**Provided data**

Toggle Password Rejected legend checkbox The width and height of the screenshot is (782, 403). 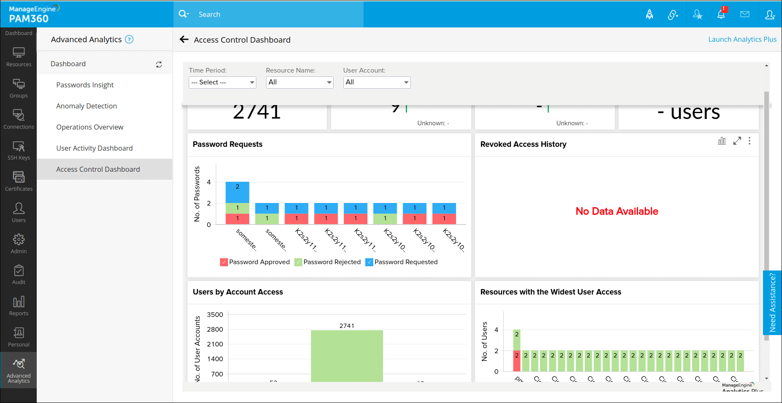pos(298,262)
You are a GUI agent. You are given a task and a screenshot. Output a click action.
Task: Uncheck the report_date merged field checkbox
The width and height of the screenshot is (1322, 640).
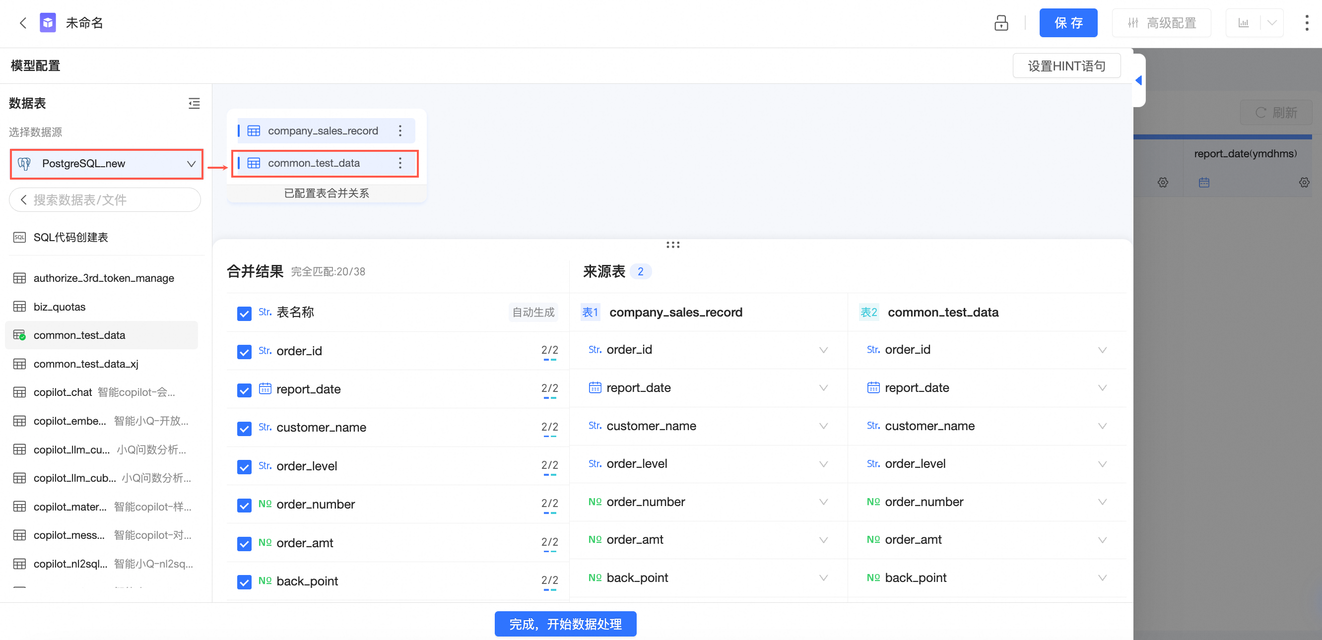pyautogui.click(x=244, y=390)

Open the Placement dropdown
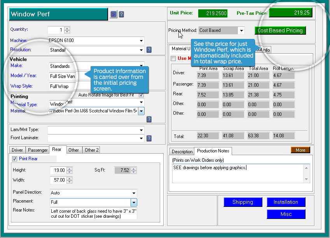134,203
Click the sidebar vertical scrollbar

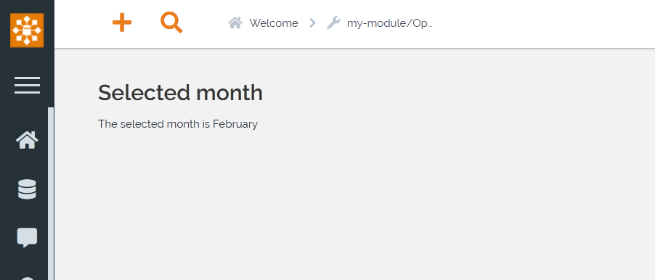tap(51, 194)
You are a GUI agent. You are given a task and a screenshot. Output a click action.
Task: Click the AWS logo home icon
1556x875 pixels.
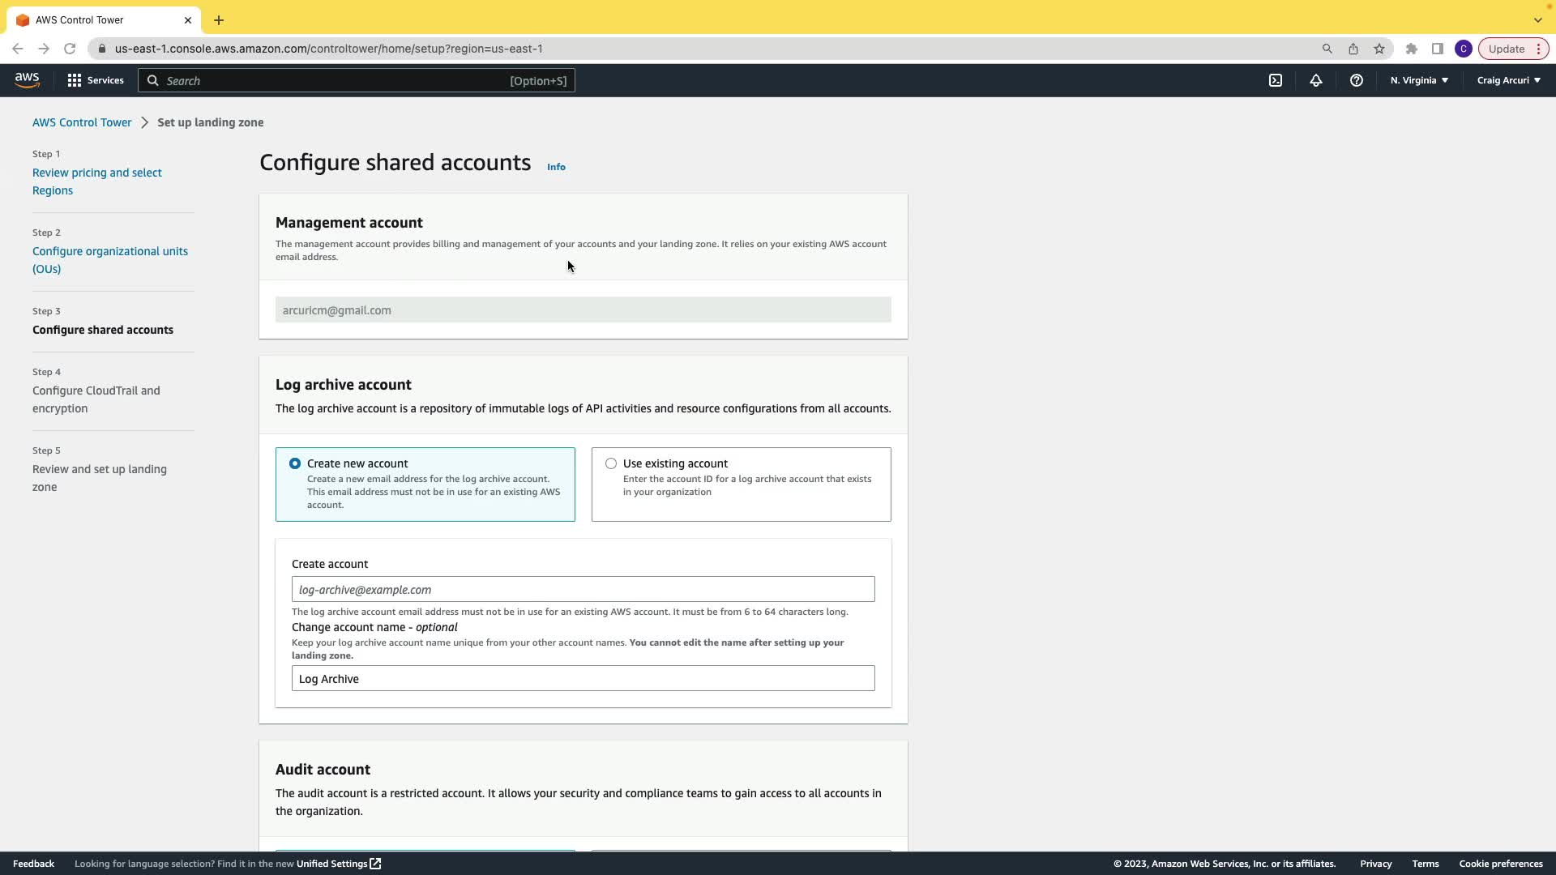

**What to work on**
Please turn the lines from the one containing "Click the sidebar vertical scrollbar" through the end of the lines above into a Markdown table with columns named Row and Content, numbering each row and skipping blank lines. Leave the pictures out of the answer.

**Response to the exercise**
| Row | Content |
|---|---|
| 1 | Click the sidebar vertical scrollbar |
| 2 | tap(51, 194) |
| 3 | You are a GUI agent. You are given a task and a screenshot. Output a click action. |
| 4 | Task: Click the AWS logo home icon |
| 5 | 1556x875 pixels. |